Text passage below:
Chihuahuan Desert

The Candelilla plant is found nearly exclusively in a semi-desert region of Mexico, situated in the geographic zone known as “The Chihuahuan Desert”.

The Chihuahuan Desert, the largest desert area in North America, extends over more than 450,000 km2 (174,000 mi2) with approximate dimensions of 1,280 km by 400 km (800 mi by 250 mi). The largest portion of the desert is in Mexico, comprising regions of the states of San Luis Potosí, Zacatecas, Coahuila, Durango and Chihuahua. The desert extends to the United States, over the southeast portions of the states of Arizona, New Mexico and the south of Texas.

Two large mountain ranges, the Western Sierra Madre to the west and the Eastern Sierra Madre to the east, border the Chihuahuan Desert. These mountain ranges keep the moist currents of the Gulf of Mexico and the Pacific Ocean from bringing rain to the region, which is the principal cause for the desert conditions in the region.

The lowest elevation in the desert territory is 300 m (984 ft), although the largest part of its extension is between 1,000 m (3,280 ft) and 1,500 m (4,920 ft) above sea level. Temperatures can be extreme, averaging 13 °C (55 °F) in January and 36 °C (97 °F) in June, and can reach 50 °C (122 °F) during the hottest days of the year. Annual rainfall is less than 350 mm (14 in), with 8 to 12 dry months and only occasional rains during the months of January, February, July, August and September.
End of Text passage.
Available data below:
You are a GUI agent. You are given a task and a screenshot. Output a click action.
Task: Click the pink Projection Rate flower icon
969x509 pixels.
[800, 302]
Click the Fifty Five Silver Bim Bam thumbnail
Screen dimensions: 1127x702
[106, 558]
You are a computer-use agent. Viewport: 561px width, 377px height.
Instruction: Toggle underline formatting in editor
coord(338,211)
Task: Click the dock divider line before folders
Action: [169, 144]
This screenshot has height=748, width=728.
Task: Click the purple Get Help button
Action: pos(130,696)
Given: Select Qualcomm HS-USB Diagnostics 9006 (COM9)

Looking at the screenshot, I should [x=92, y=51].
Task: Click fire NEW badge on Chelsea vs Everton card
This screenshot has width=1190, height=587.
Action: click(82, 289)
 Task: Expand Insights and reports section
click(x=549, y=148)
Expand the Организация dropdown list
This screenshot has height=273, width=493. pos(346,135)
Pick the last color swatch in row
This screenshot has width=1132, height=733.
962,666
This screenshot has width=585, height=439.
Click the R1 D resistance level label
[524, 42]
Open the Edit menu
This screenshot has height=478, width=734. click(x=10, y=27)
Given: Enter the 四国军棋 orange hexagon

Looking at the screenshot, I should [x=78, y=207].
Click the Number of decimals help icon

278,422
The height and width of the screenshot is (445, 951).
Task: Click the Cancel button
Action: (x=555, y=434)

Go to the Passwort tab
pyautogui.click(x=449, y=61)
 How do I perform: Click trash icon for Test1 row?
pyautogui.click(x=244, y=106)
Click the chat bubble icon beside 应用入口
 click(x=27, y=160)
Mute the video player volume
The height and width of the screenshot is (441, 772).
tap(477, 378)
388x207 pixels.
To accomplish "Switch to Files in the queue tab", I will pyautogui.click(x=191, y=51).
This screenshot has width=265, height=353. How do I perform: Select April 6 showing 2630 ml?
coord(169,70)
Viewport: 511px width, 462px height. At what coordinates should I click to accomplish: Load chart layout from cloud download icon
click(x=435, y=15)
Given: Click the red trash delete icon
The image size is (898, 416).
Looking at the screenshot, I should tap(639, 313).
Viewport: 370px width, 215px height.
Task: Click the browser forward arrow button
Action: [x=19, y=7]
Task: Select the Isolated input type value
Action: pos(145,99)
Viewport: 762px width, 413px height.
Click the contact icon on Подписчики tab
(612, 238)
End of Available data.
◆ Tasks to carry out
• 1. Which Mexican states does the Chihuahuan Desert passage list as holding the largest portion of the desert?
• 2. Carry on the Chihuahuan Desert passage after its last sentence.

◆ Answers for each item
• 1. San Luis Potosí, Zacatecas, Coahuila, Durango and Chihuahua

• 2.
The Chihuahuan Desert is one of the richest desert areas in the world in terms of biological diversity. Its particular humidity, soil composition and temperature conditions favor the growth of nearly a quarter of the 1,500 known species of cactus, as well as diverse floral species that can only flourish in this particular part of the world. Such is the case of the Candelilla plant.

The gathering of the Candelilla plant for the production of natural wax has been one of the most important economic activities of the Chihuahuan Desert in five Mexican states. It is estimated that there are currently 3,500 small producers of Candelilla wax on 230 farms in 33 municipalities in the rural northeastern part of Mexico.

However, the Candelilla continues to be exploited using the same techniques as have been used for nearly a century. It is urgent that sustainable development practices for its cultivation and conservation be implemented, as well as new transformation techniques and industrial production practices.